Model governance and explainability are essential in building ethical and auditable blockchain and AI technology.
Even though Bitcoin is the most famous instantiation of blockchain technology, we are just beginning to discover the true potential of this system, which records transactions of any kind and maintains the record across a peer-to-peer network.
In 2018, I turned my thoughts on blockchain inward, producing a patent application (16/128,359 USA) around using blockchain to ensure that all of the decisions made about a machine learning (ML) model are being recorded and are auditable.
These include the model’s variables, model design, training and test data utilized, selection of features, the ability to view the model’s raw latent features, and recording to the blockchain all scientists who built different portions of the variable sets, participated in model weight creation and model testing.
As enabled by blockchain technology, the sum and total record of these decisions provides the visibility required to effectively govern models internally and satisfy regulators.
Model governance and explainability are essential in building ethical AI technology which is auditable; as a data scientist and member of the global analytics community, creating ethical analytic technology is very important to me, particularly in my role of serving financial and enterprise customers.
Before blockchain: Analytic models adrift
Before blockchain became a buzzword, I began implementing a similar approach in my data science organization. In 2010 I instituted a development process centered on an analytic tracking document (ATD). This approach detailed model design, variable sets, scientists assigned, train and testing data, and success criteria, breaking down the entire development process into three or more agile sprints.
I recognized that a structured approach with ATDs was required because I’d seen far too many negative outcomes from what had become the norm across much of the banking industry: a lack of validation and accountability. A decade ago, the typical lifespan of an analytic model looked like this:
- A data scientist builds a model, self-selecting the variables it contains. This led to scientists creating redundant variables, not using validated variable design and creating of new errors in model code. In the worst cases, a data scientist might make decisions with variables that could introduce bias, model sensitivity, or target leaks.
- When the same data scientist leaves the organization, his or her directories are typically deleted. Often, there were a number different directories and it was unclear what directory(ies) were responsible for the final model. The company doesn’t have the source code for the model or might have just pieces of it. No one definitively understands how the model was built, the data on which it was built, and the assumptions that factored into the model build.

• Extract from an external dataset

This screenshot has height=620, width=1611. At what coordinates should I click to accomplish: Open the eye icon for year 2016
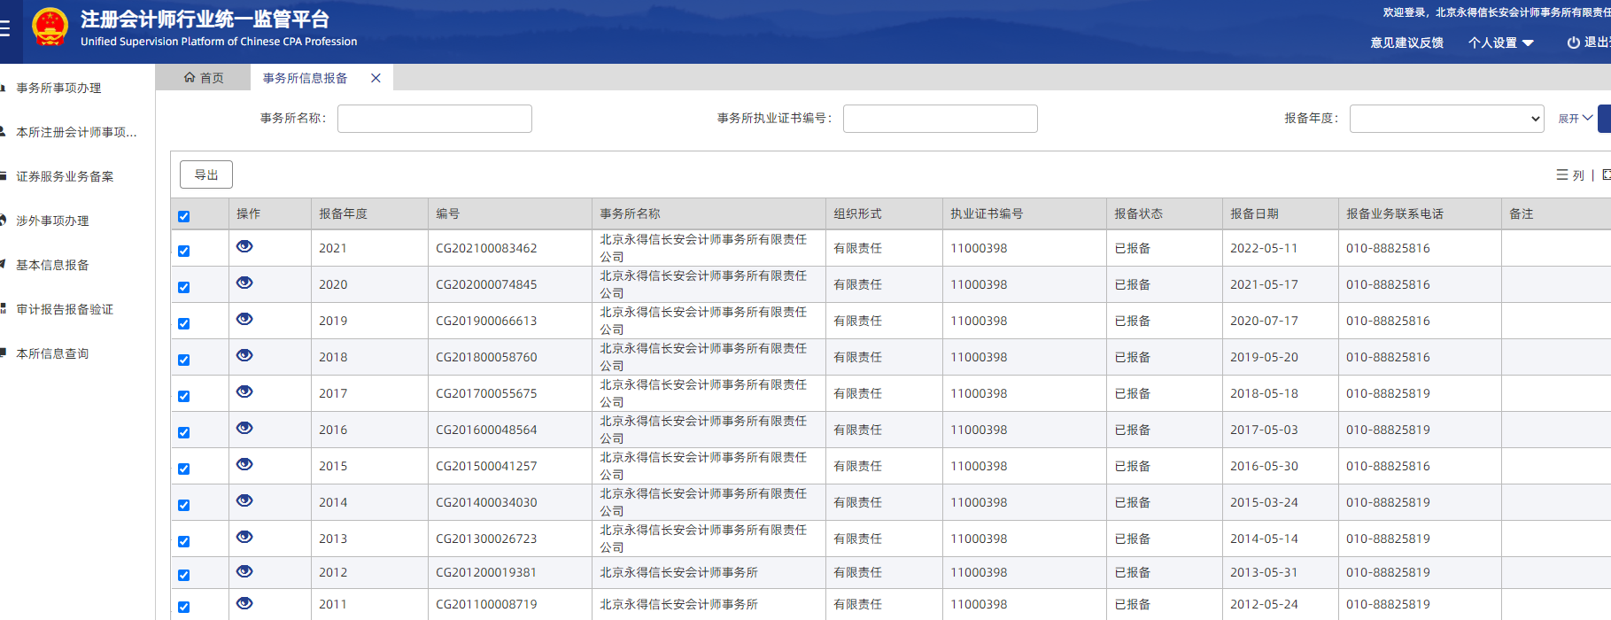244,428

- Ultimately the bank can be put in a high-risk situation by assuming the model was built properly and will behave well—but not really knowing either. The bank is unable to validate the model or understand under what conditions it will need to be very careful in using it. These realities result in unnecessary risk or a large number of models being discarded and rebuilt. often repeating the journey above.
A blockchain to codify accountability
My patent describes how to codify analytic and machine learning model development using blockchain technology to associate a chain of entities, work tasks and requirements with a model, including testing and validation checks. It replicates the approach I use to build models in my organization—the ATD remains essentially a contract between my scientists, managers and me that describes:
- What the model is
- The model’s objectives
- How we’ll build that model
- Areas that the model must improve upon, for example, a 30% improvement in card not present (CNP) fraud at a transaction level
- The degrees of freedom the scientists have to solve the problem, and those which they don’t
- Re-use of trusted and validated variable and model code snip-its
- Training and Test data requirements
- Specific model testing and model validation checklists
- Specific assigned analytic scientists to build the variables, models, train them and those who will validate code, confirm results, perform testing of the model variables and model output
- Specific success criteria for the model and specific customer segments
- Specific analytic sprints, tasks and scientists assigned, and formal sprint reviews/approvals of requirements met.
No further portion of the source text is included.